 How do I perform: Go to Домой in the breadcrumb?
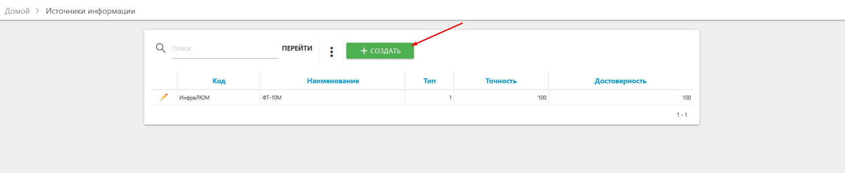click(17, 11)
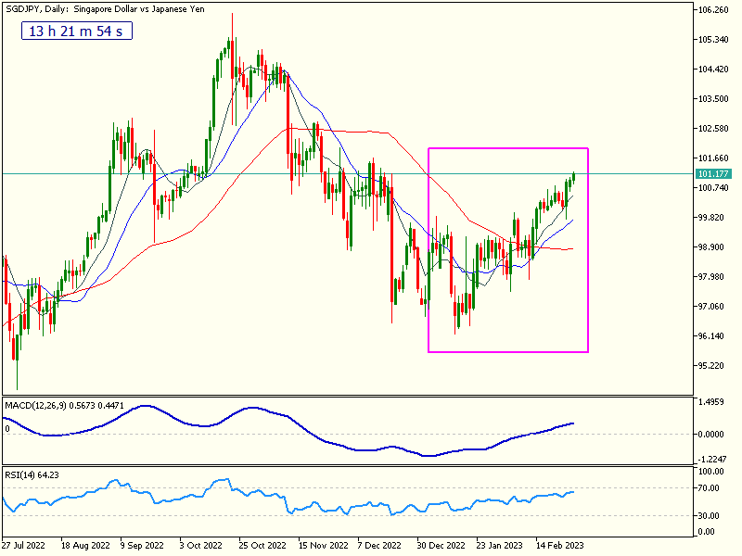
Task: Click the countdown timer label box
Action: 77,32
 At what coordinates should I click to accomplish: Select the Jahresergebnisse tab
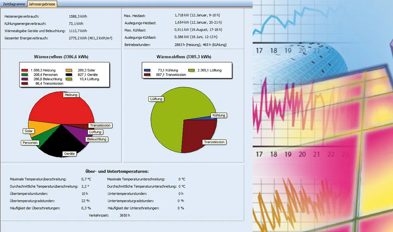[x=42, y=4]
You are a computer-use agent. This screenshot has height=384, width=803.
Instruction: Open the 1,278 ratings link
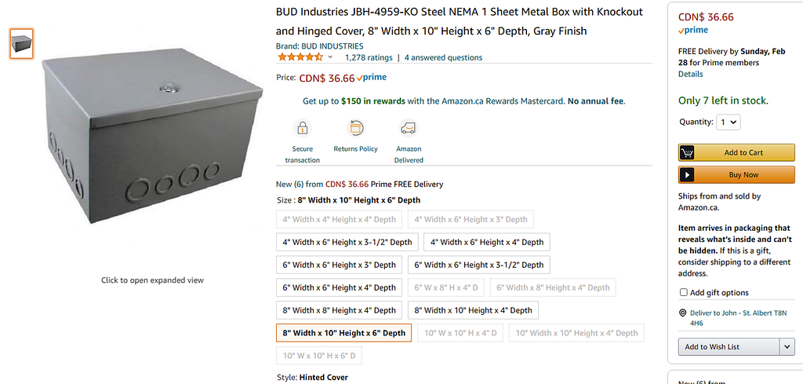369,57
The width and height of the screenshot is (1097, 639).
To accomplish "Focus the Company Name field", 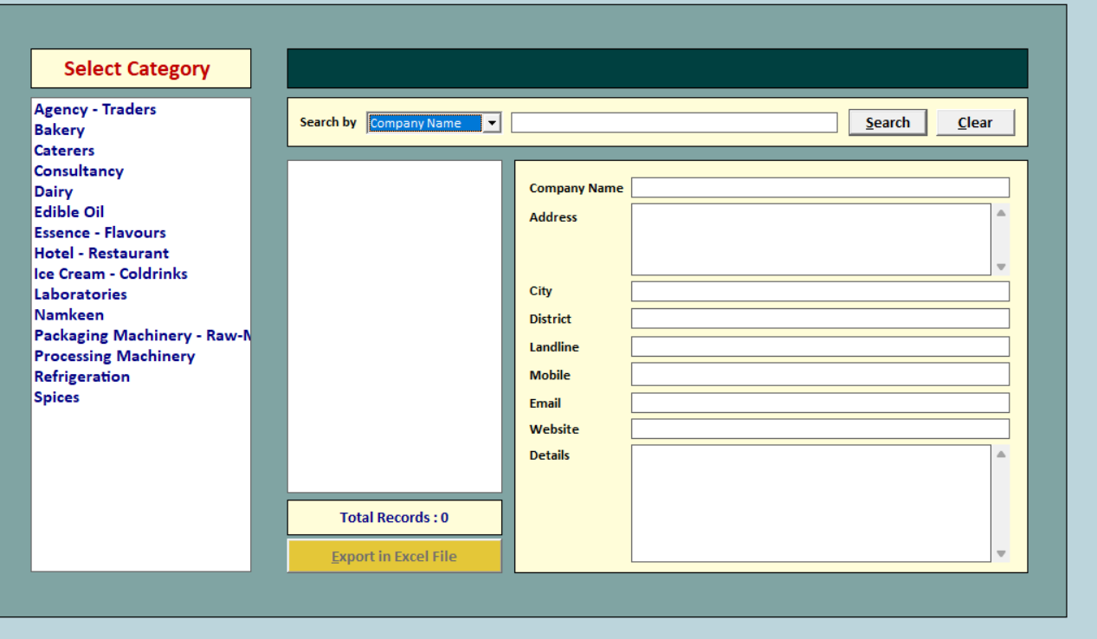I will pyautogui.click(x=819, y=188).
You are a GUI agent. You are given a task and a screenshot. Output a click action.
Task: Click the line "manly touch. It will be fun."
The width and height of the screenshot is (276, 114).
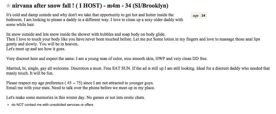[30, 73]
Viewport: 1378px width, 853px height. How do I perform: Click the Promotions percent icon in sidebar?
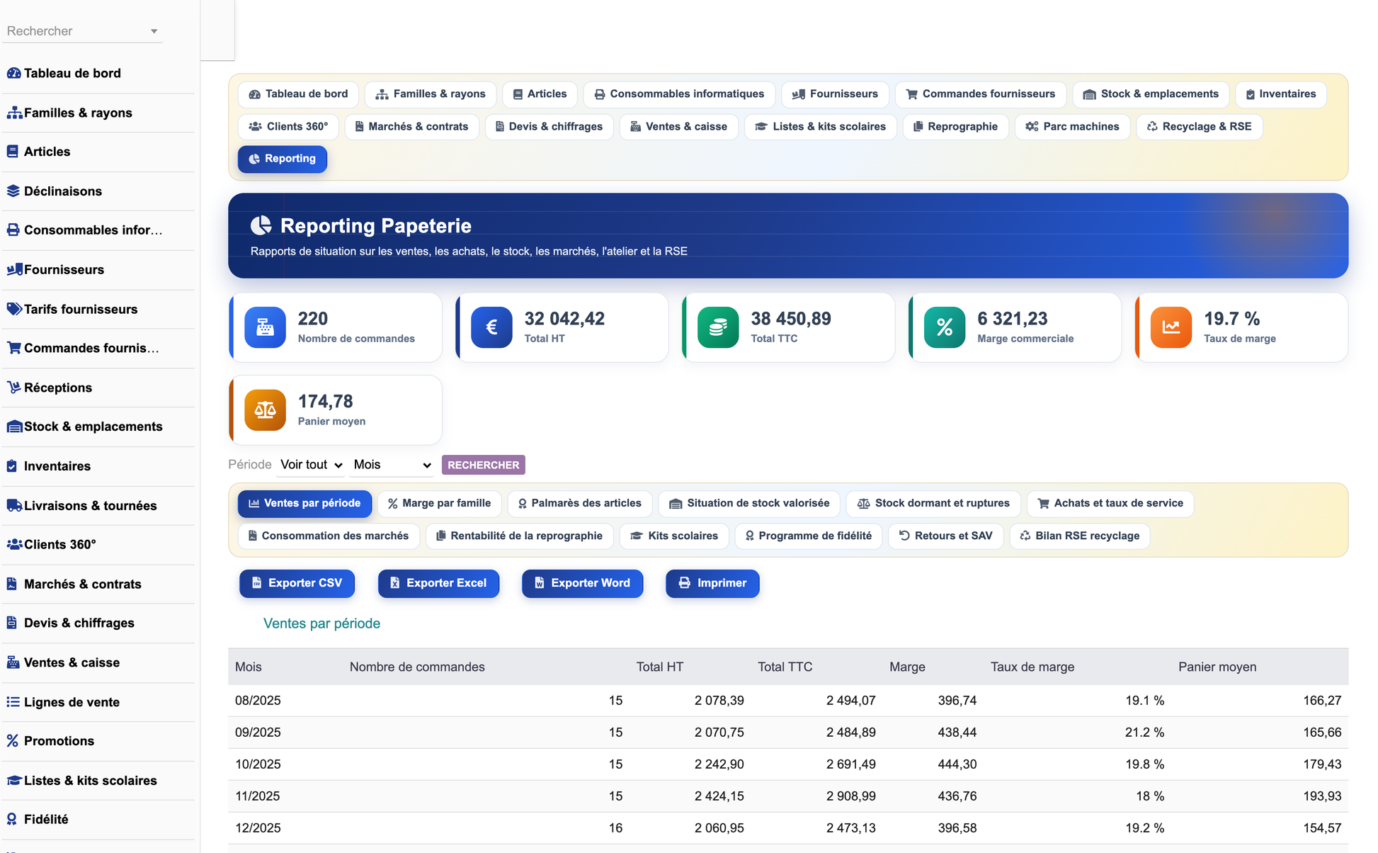point(12,740)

--

PROBLEM ->
Repeat the records from the start through the line containing "[x=42, y=4]", and leave the pictures out of your answer.

PROBLEM SOLUTION ->
 How do I perform: Go to Домой in the breadcrumb?
click(17, 11)
Task: Click the countdown timer label box
Action: 77,32
 At what coordinates should I click to accomplish: Select the Jahresergebnisse tab
[x=42, y=4]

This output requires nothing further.